Two elderly men and a woman sit on a jagged rock beside a limpid pool of water in the green hills of the Lake District. They are Indians, wearing shalwar-kameezes beneath layers of cardigans, coats and scarves; the men wear white Muslim topi caps. On the next page of Visits to National Parks — a Guide for Ethnic Communities a group of windswept Chinese men and women stand smiling, cameras round their necks, in the Yorkshire Dales. In the Broads National Park, meanwhile, members of a large Afro-Caribbean family laugh as they trip through a field of long golden grass.
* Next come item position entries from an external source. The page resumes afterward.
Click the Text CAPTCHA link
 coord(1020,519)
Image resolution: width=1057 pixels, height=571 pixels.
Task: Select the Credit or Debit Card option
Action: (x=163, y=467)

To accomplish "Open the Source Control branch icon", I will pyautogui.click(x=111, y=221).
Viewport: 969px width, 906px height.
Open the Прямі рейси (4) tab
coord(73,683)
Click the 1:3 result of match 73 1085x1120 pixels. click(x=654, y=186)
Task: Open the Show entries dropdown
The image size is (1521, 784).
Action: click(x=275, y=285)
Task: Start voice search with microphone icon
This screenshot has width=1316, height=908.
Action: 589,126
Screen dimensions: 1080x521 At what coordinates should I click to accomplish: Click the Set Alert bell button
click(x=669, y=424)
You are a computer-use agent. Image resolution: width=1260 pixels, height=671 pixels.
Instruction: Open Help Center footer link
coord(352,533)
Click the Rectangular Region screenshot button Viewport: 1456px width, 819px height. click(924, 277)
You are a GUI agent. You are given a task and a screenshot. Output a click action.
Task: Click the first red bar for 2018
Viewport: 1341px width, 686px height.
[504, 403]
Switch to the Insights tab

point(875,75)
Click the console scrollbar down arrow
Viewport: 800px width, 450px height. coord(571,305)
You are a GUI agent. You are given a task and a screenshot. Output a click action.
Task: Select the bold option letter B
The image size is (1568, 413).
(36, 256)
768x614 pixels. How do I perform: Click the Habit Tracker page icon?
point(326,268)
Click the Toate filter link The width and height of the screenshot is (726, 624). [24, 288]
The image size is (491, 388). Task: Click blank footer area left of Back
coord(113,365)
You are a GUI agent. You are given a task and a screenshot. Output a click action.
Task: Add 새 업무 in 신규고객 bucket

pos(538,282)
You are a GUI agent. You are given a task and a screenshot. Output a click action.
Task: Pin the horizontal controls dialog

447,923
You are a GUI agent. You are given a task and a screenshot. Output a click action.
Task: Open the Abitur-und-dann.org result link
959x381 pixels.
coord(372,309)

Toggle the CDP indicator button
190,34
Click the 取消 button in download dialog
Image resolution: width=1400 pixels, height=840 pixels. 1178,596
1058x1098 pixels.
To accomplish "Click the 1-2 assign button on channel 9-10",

These pictures were taken on a series of experimental outings to the British countryside for city-dwelling black and Asian Britons. Alongside are snatches of encouraging blurb: we learn that a group called Bolton Asian Elders were able to bring their own food to the Lakes; while the Chinese, hailing from Manchester, were delighted to find that their youth hostel had ensuite bathrooms. ‘This …gives you an idea of what you can do in National Parks — based on real-life visits by different ethnic community groups,’ the guide gushes.
Since the Race Relations (Amendment) Act of 2000, bodies like national parks have been compelled to ensure that they discriminate against no one. And so, in 2001, the Council for National Parks formed the Mosaic Project to organise ethnic minority outings into the hills and dales. The Lake District National Park even announced it would axe its free guided walks because they seemed to attract only white hikers, although this decision was later rescinded. But these steps were deemed insufficient by the government’s rural watchdog, the Countryside Agency. In its recent diversity review, it seemed to echo the view expressed by the chairman of the Commission for Racial Equality, Trevor Phillips, that there was a ‘passive apartheid’ in the countryside.